I gave it a try - but mine ends up using more space - but makes more intuitive sense to me (C#):
public static int[] solution(String S, int[] P, int[] Q)
{
const int MinValue = 1;
Dictionary stringValueTable = new Dictionary(){ {'A', 1}, {'C', 2}, {'G', 3}, {'T', 4} };
char[] inputArray = S.ToCharArray();
int[,] minRangeTable = new int[S.Length, S.Length]; // The meaning of this table is [x, y] where x is the start index and y is the end index and the value is the min range - if 0 then it is the min range (whatever that is)

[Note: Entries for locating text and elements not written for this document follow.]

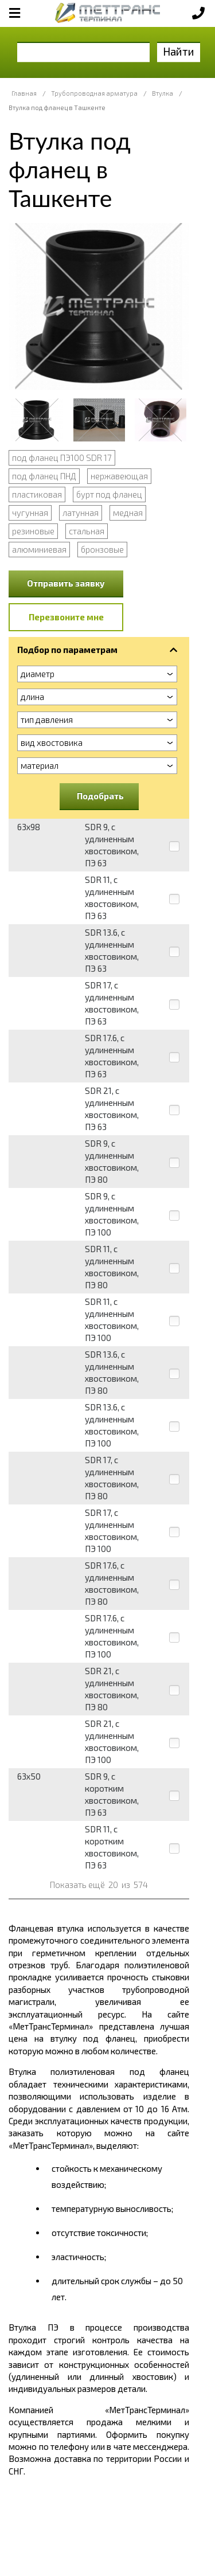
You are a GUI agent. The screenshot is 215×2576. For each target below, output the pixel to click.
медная (128, 512)
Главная (24, 93)
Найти (178, 51)
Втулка (162, 93)
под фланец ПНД (44, 476)
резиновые (33, 531)
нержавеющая (119, 476)
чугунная (30, 512)
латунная (80, 512)
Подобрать (100, 796)
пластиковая (37, 494)
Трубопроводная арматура (94, 93)
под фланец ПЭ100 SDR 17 (62, 457)
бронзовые (102, 549)
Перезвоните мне (66, 617)
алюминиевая (39, 549)
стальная (86, 531)
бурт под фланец (109, 494)
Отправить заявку (66, 583)
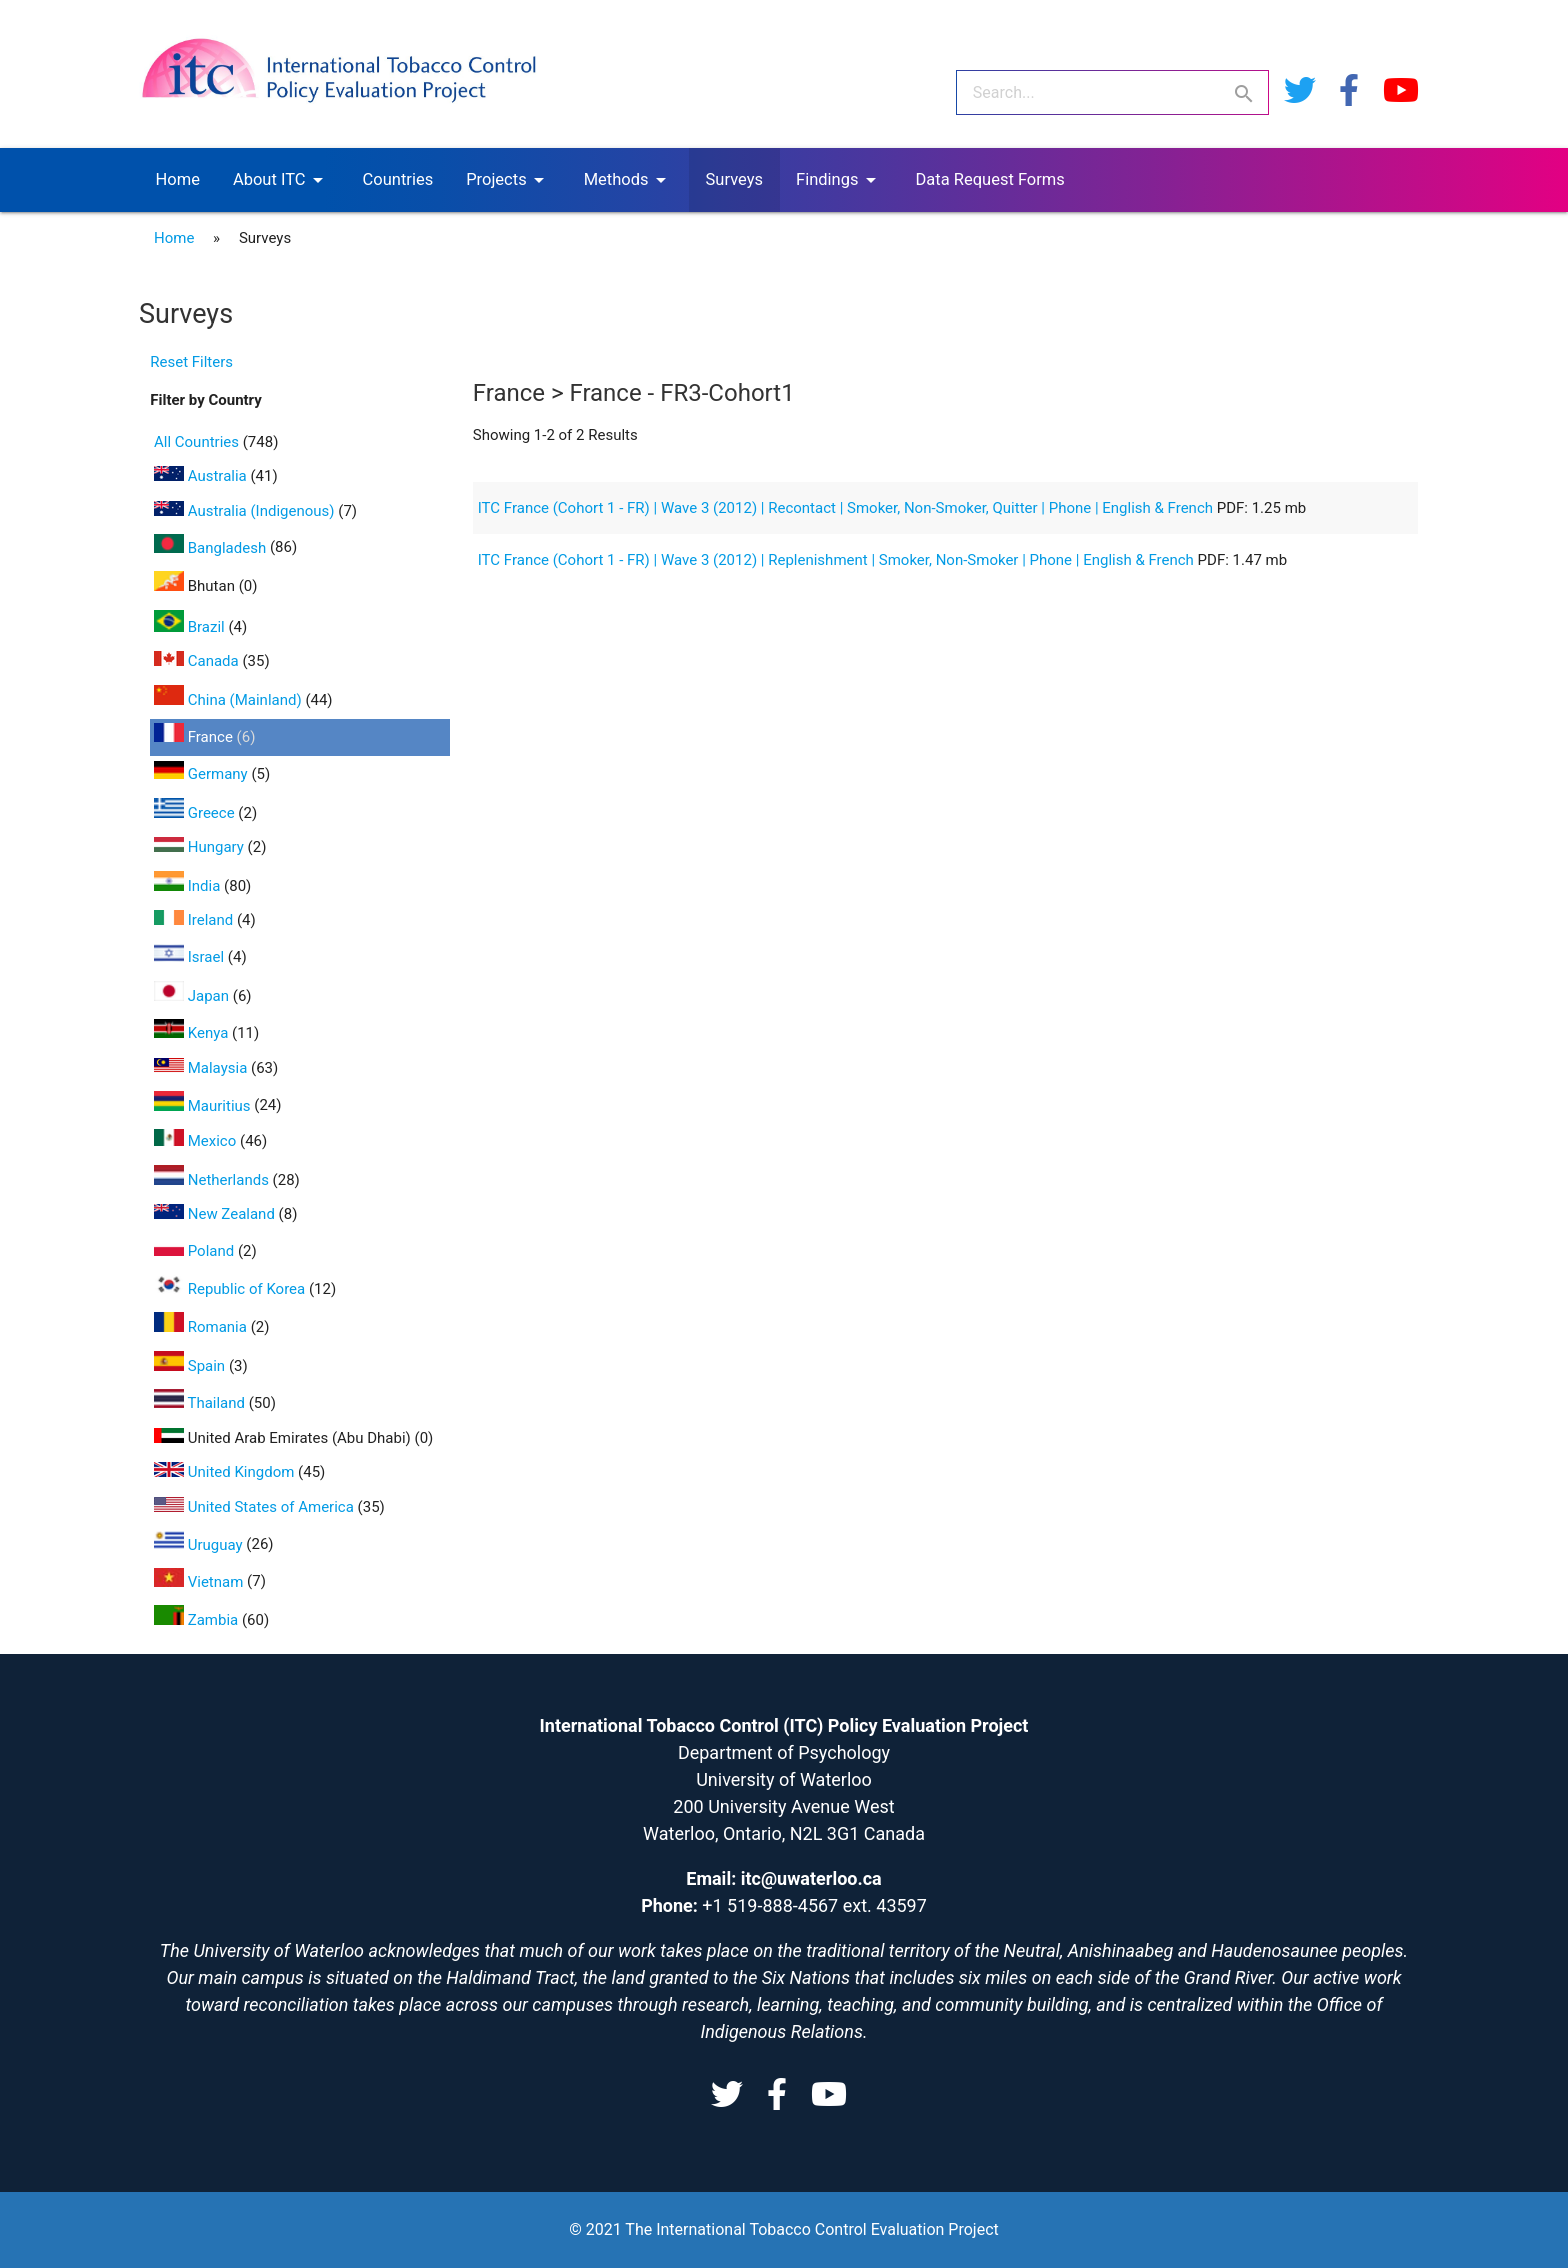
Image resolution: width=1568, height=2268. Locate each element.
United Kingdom (226, 1472)
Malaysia (202, 1068)
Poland (196, 1251)
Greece (196, 813)
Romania (202, 1327)
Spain (191, 1366)
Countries (398, 179)
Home (178, 179)
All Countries (198, 442)
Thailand (201, 1403)
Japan (193, 996)
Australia (202, 476)
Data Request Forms (990, 179)
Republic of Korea (231, 1289)
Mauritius (204, 1106)
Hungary (201, 847)
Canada (198, 661)
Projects (508, 180)
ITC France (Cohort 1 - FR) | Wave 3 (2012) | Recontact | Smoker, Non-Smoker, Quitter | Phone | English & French (847, 508)
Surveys (734, 179)
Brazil (191, 627)
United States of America (256, 1507)
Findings (839, 180)
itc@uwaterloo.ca (811, 1878)
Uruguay (200, 1545)
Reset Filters (191, 362)
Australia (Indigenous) (246, 511)
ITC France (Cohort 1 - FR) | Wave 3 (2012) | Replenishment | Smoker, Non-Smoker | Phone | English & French (838, 560)
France (195, 737)
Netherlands (213, 1180)
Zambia (198, 1620)
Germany (202, 774)
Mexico (197, 1141)
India (189, 886)
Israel (191, 957)
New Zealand (216, 1214)
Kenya (193, 1033)
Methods (628, 180)
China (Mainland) (229, 700)
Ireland (195, 920)
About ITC (281, 180)
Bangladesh (212, 548)
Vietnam (200, 1582)
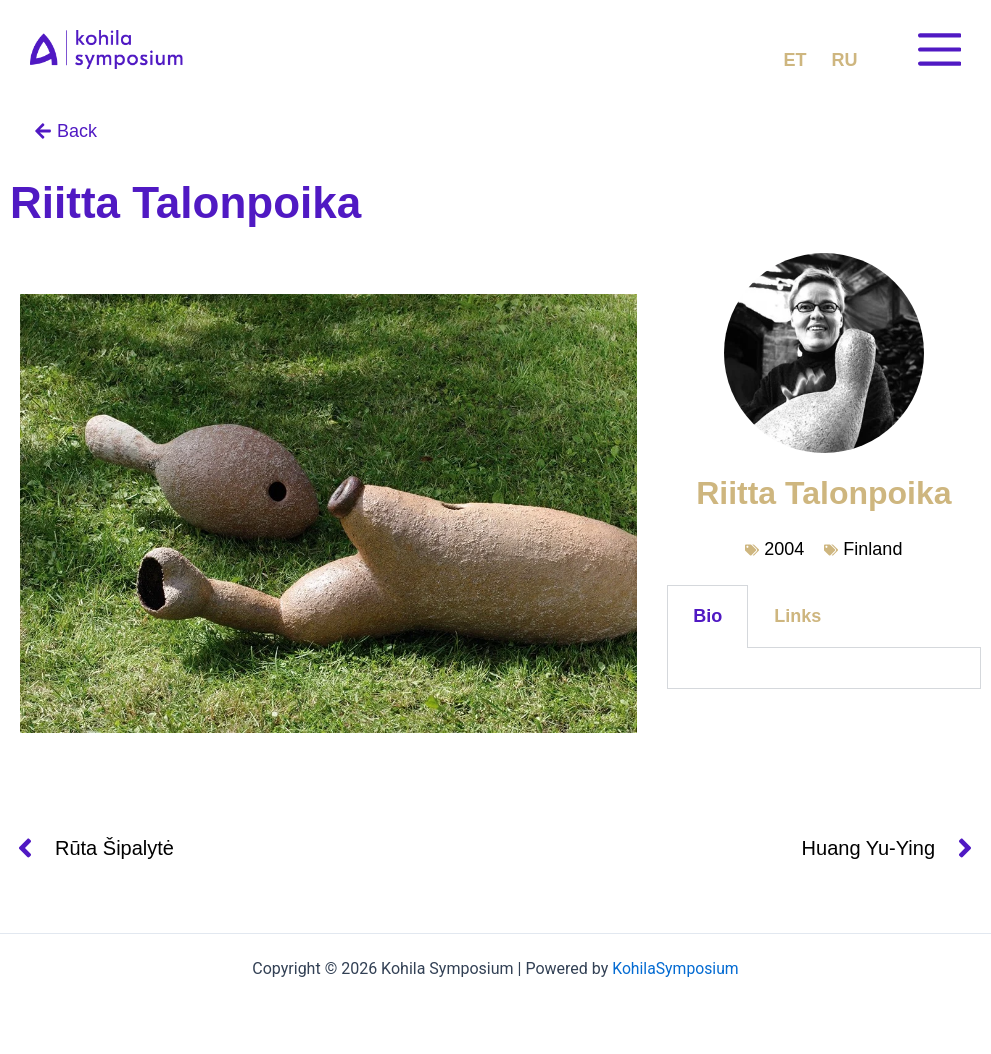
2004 (784, 549)
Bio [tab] (707, 616)
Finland (872, 549)
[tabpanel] (823, 668)
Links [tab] (797, 616)
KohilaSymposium (675, 968)
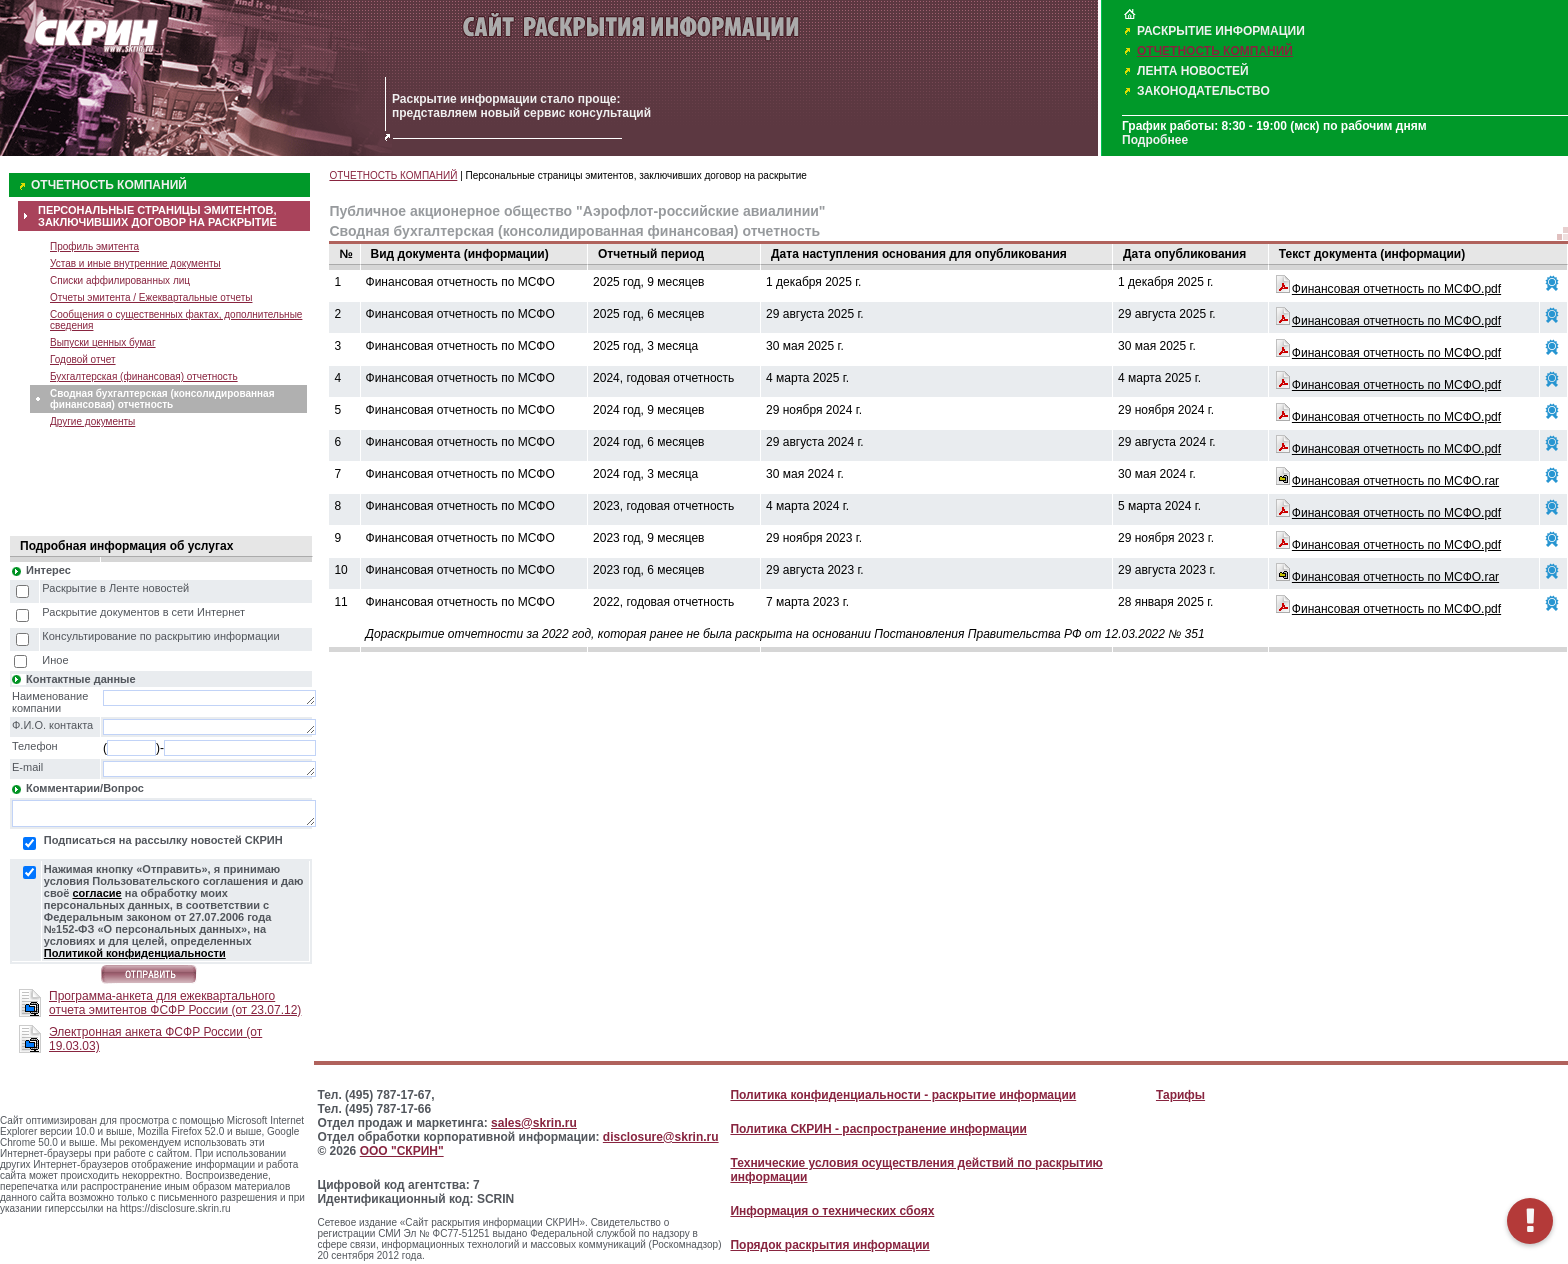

for (int startIndex = 0; startIndex < S.Length; ++startIndex)
{
int currentMinValue = 4;
int minValueIndex = -1;
for (int endIndex = startIndex; (endIndex < S.Length) && (minValueIndex == -1); ++endIndex)
{
int currentValue = stringValueTable[inputArray[endIndex]];
if (currentValue < currentMinValue)
{
currentMinValue = currentValue;
if (currentMinValue == MinValue) // We can stop iterating - because anything with this index in its range will always be minimal
minValueIndex = endIndex;
else
minRangeTable[startIndex, endIndex] = currentValue;
}
else
minRangeTable[startIndex, endIndex] = currentValue;
}
if (minValueIndex != -1) // Skip over this index - since it is minimal
startIndex = minValueIndex; // We would have a "+ 1" here - but the "auto-increment" in the for statement will get us past this index
}
int[] result = new int[P.Length];
for (int outputIndex = 0; outputIndex < result.Length; ++outputIndex)
{
result[outputIndex] = minRangeTable[P[outputIndex], Q[outputIndex]];
if (result[outputIndex] == 0) // We could avoid this if we initialized our 2-d array with 1's
result[outputIndex] = 1;
}
return result;
}
In pshemek's answer - the "trick" in the second loop is simply that once you've determined you've found a range with the minimal value - you don't need to continue iterating. Not sure if that helps.